Joker
7.5
Joker

BD (divers) de Benjamin Adam (2015)

Cette BD m'a été offerte par ma petite chérie. J'en fus très surpris, car habituellement elle n'ose pas trop offrir une BD que je n'ai pas encore lue. mais il faut croire que notre dernière conversation à ce sujet a fini par la convaincre : l'amour que je porte aux films, aux livres, aux BDs est tel que je m'en fous au final si le produit n'est pas mauvais. Acheter quelque chose que je ne connais pas, c'est un risque, mais c'est le genre de risque qu'un amoureux de l'art aime faire. Surtout quand on sait qu'un avis peut changer d'une lecture à l'autre, donc même si je n'aime pas une BD à sa première lecture, il n'est pas dit que dans 10 ans je ne lui trouverai pas un certain charme.


Et bien "Joker" m'a conquis lors de cette première lecture. Le récit est fort décousu et m'a rappelé "Citizen Kane" : au travers de nombreux personnages, on revient sur un événement, un fait divers, qui va alors prendre une ampleur gigantesque. On ne façonne pas ici un personnage au travers du regard des autres, mais un fait. Je trouve ça assez malin, surtout que chaque page, au final, peut se lire indépendamment du récit puisqu'elle est le plus souvent un portrait d'un personnage. Portrait amusant, simple, efficace, qui vient se rattacher à une intrigue qui dépasse le personnage. Cette méthode tend aussi à complexifier une intrigue pourtant simple : en fait, c'est le fait de digresser non stop, d'empêcher le lecteur de se concentrer sur les personnages principaux qui donne l'impression (fausse) que le récit soit complexe. C'est quand même bien foutu, car ça relance constamment l'intérêt ; j'ai quand même cru que le procédé finirait par s’essouffler mais l'auteur évite cela en revenant sur des personnages déjà présentés, ce qui permet de faire avancer l'intrigue de temps en temps et surtout de proposer un repère déjà connu du lecteur. À noter tout de même que la fin est un peu expéditive. Je veux dire : le moment charnière où tout bascule vers la situation finale. Car la situation finale, en soi, est assez bien développée, on en apprend plus qu'on l'aurait cru sur cette vie après la résolution finale. J'ai l'impression que si ce moment charnière est si court, c'est que l'auteur s'est retrouvé piégé par son propre récit. En effet, c'était devenu tellement gros qu'il n'a sans doute pas trop su comment résoudre son histoire. D'ailleurs, les quelques pages qui précèdent ce moment, on peut entrevoir le doute de l'auteur qui tente d'annoncer qu'un tel récit est compliqué à boucler (la prédiction incertaine d'un nouveau personnage quant à la fin de cette histoire).

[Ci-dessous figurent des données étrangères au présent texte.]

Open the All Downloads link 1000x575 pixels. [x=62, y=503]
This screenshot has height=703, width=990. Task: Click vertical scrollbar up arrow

Graphiquement, j'ai beaucoup aimé aussi. L'auteur utilise principalement un gaufrier : sur autant de page on aurait pu penser à une mise en scène répétitive, des cadrages redondants dans l'espoir de créer un effet comique. L'auteur évite cela et propose des cadrages différents. Non pas différents sur la longueur, mais disons qu'il évite le strip de cases répétées, comme Trondheim, entre autres, se plaît à le faire. Et ça c'est fort. Le texte complète bien l'image aussi, on sent que l'auteur a vraiment dû construire son découpage de manière épurée, minimaliste, essentielle. Les personnages ont de bonnes têtes, j'aime beaucoup la manière dont le corps est dessiné aussi. Le trait est également plaisant : fin, droit, sûr de lui. Avec quelques effets d'ombrages par masses de noir ou quelques rares hachures. Cela fonctionne assez bien. Mëme la couverture est jolie : on se retrouve face à un bien bel objet.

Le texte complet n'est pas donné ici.